Take the entries below and reproduce exactly the portion that begins at the line containing "You are a computer-use agent. Viewport: 197px" and ends at the line containing "Open the 编辑", keeping both ends, dropping pictures, and adding nothing else.

RECORDS SUPPLIED Start Marker

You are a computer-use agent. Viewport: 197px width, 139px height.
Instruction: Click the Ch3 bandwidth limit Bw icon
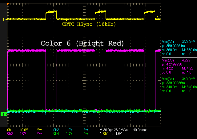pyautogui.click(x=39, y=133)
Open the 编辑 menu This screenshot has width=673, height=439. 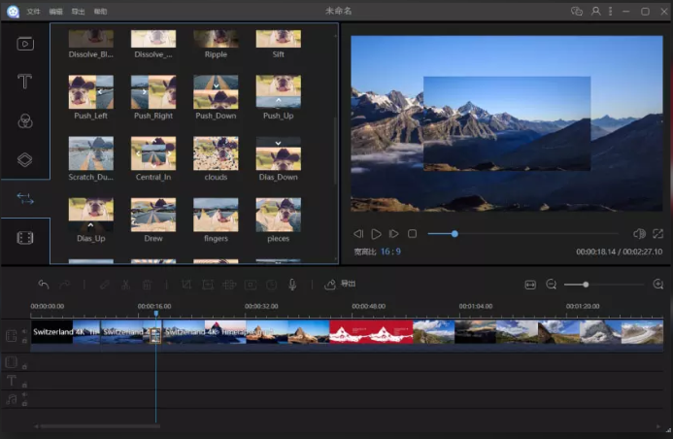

RECORDS SUPPLIED End Marker
RECORDS SUPPLIED Start Marker

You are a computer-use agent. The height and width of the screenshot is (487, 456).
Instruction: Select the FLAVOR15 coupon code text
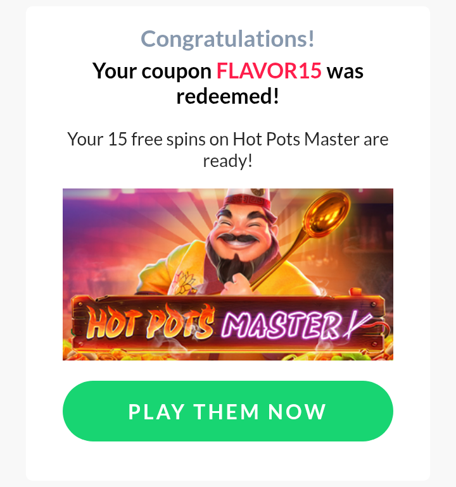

RECORDS SUPPLIED End Marker

ANSWER FOR THIS EXERCISE ::
You are a computer-use agent. Viewport: 197px width, 139px height.
Instruction: Click the Ch3 bandwidth limit Bw icon
pyautogui.click(x=39, y=133)
Open the 编辑 menu This screenshot has width=673, height=439. 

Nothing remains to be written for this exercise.